# Where can i find the XP3 tubing? now that i wont be hooking up xp3 to overlow



## roshan (Jul 19, 2010)

Well it seems the method of me hooking up the xp3 to the inlet/outlet holes may be a baad idea or too complicated (refer to my xp3 hookup posts), so where is the best place to get the original inlet/outlet tubing for the XP3. Not usre what to do about the built in overflow holes, probably will block the in/out hole in the tank itself and from the bottom.

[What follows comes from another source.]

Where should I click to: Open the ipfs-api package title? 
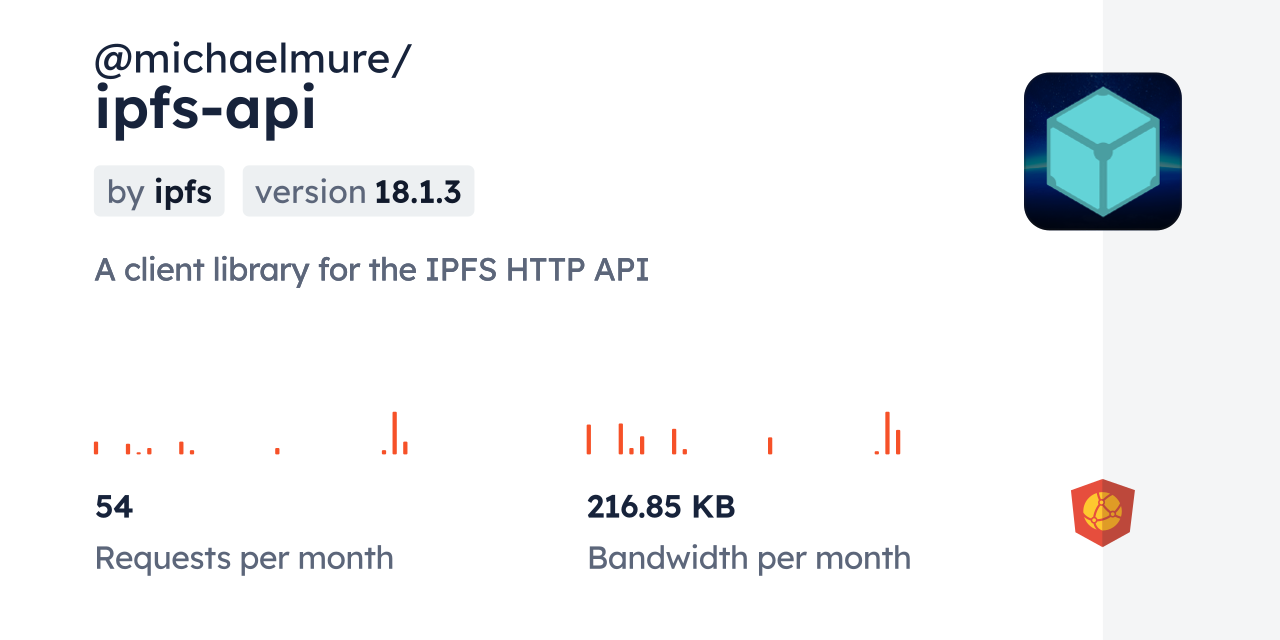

Any other ideas? seems a shame to not utilize the overflow system. The previous owner just had the xp3 hooked up directly to the overflow set up and the one time i did see the tank running it seemd fine so i am a bit conufsed (nothing new there). Does anyone have an alternative to using the actual XP3 tubes



























and as usual thanks all around for the input and help


----------



## Claudia (Apr 21, 2010)

J and L has them, some other member have got the tubing from home depot


----------



## Immus21 (Jun 14, 2010)

You might just consider buying a "parts" filter from someone on BCA or elsewhere. That way you'll have some spare parts if anything else doesn't work. I see from your other thread that the filter has been sitting dry for awhile so there is a chance you may need some other parts. Put a LF ad in the equiptment section and I bet you'll get a response shortly... Good luck!


----------



## dsouthworth (Nov 21, 2011)

hey. I've got the stuff if u need it!
PM me and we can sort it out!

edit. I'm in surrey too. newton to be more exact


----------